The dry formed, adhesively bonded, non-woven web, (10) can be produced by the process depicted in FIG. 1, top line. The web is formed by a RANDO-WEBBER or other suitable dry-web former. Next, adhesive is applied and usually dried or cured sufficiently to give structural integrity to the web sufficient to permit subsequent manufacturing or converting procedures to be performed on the web. The structural state of the web at this point is referred to as "adhesively bonded" which could be at some intermediate point in a web forming manufacturing process such as during the preliminary drying prior to creping, embossing or similar manufacturing operations. Some adhesive bonding could be accomplished by water creating hydrogen bonds sufficient to give the web sufficient integrity to undergo subsequent manufacturing or finishing operations.

FIG. 1 depicts a process for practicing the present invention in which a dry formed, adhesively bonded, nonwoven fabric or fleece, 10, is wet with a water and surfactant, 11, and then passed through the nip of rollers, 12, in which the gap between the rollers is smaller than the thickness of the web thereby lightly compressing the web as it passes between the rollers which causes mechanical movement of the fibers with respect to each other. The process is depicted with three sets of rollers that wet work the web three times in the same direction. The wet worked web is then dried in dryer 13 to produce a nonwoven, surfactant treated product 14 having noticeably improved wipe-dry characteristics.

The drying of the web after wet-working need not be to the bone dry state but commercially acceptable dryness is adequate. Commercially acceptable dryness contains moisture (e.g., 95% dry) which does not substantially interfere with the function of the product.

Although wet wroking is depicted in FIG. 1 as a compressive operation with rollers, other procedures that wet-work the fibers and distribute the surfactant without significant compression of the web are suitable and are preferred when the reduced capacity of the web associated with compression is not desired.

The surfactant solution, 11, can be applied in any convenient manner such as by spraying on one or both sides of the web. Furthermore, the surfactant need not be added simultaneously with the water but can be applied to the web as a separate solution either during the making of the web (top line of FIG. 1) or the post treatment portion of the process (lower line of FIG. 1).

- Questions on the material
A. Reproduce the passage of the nonwoven web description starting with "FIG. 1 depicts" and going on through "improved wipe-dry characteristics.", swapping "rollers" for "cylinders" wherever it occurs.
B. Translate this sentence from the nonwoven web description into French: "The process is depicted with three sets of rollers that wet work the web three times in the same direction."
C. Answer these questions using the nonwoven web description:
(i) Which dry-web former is named as one that can form the web?
(ii) What figure is given as an example of commercially acceptable dryness?
(iii) What method is offered as one convenient way to apply the surfactant solution?
The material that comes next has no connection to the nonwoven web description.

- Given material
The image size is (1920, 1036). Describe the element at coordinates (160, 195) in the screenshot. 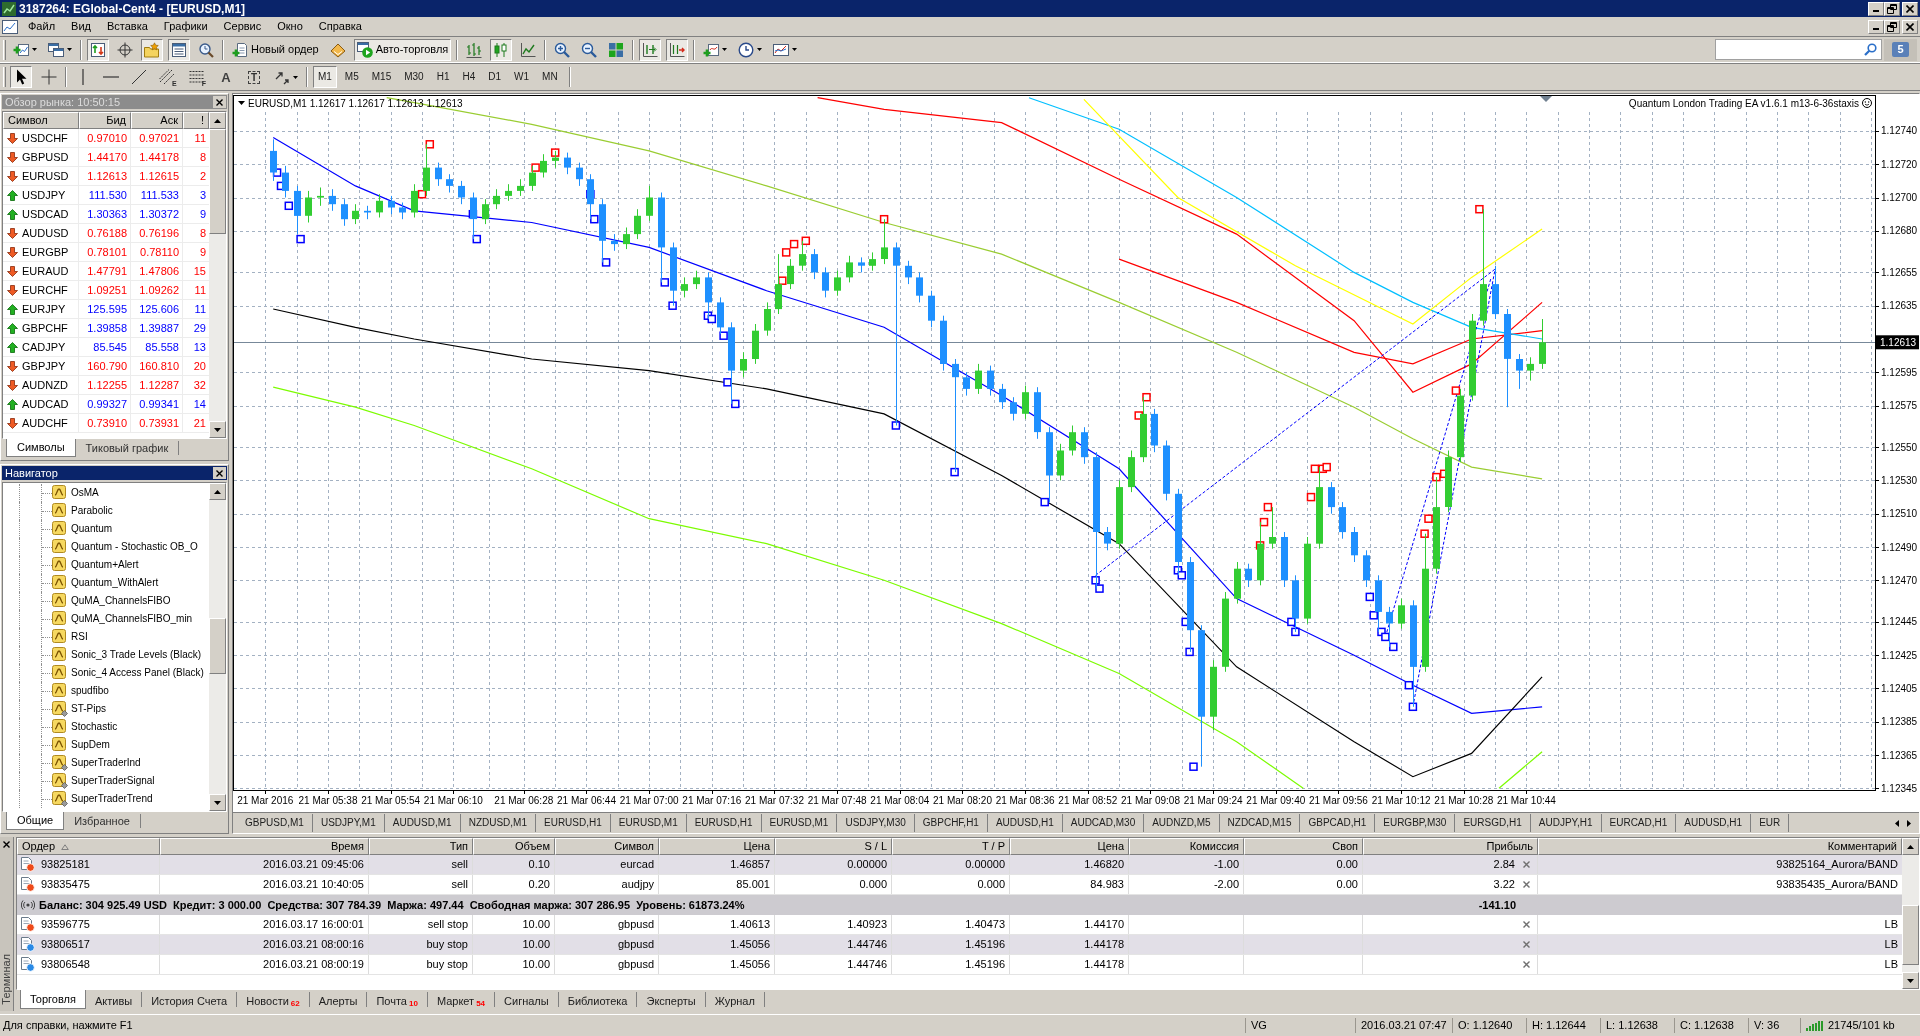

I see `table-cell: 111.533` at that location.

- Answers by item number
A.
FIG. 1 depicts a process for practicing the present invention in which a dry formed, adhesively bonded, nonwoven fabric or fleece, 10, is wet with a water and surfactant, 11, and then passed through the nip of cylinders, 12, in which the gap between the cylinders is smaller than the thickness of the web thereby lightly compressing the web as it passes between the cylinders which causes mechanical movement of the fibers with respect to each other. The process is depicted with three sets of cylinders that wet work the web three times in the same direction. The wet worked web is then dried in dryer 13 to produce a nonwoven, surfactant treated product 14 having noticeably improved wipe-dry characteristics.

B. Le procédé est représenté avec trois jeux de rouleaux qui travaillent la nappe à l'état humide trois fois dans le même sens.

C.
(i) A RANDO-WEBBER.
(ii) 95% dry.
(iii) Spraying it on one or both sides of the web.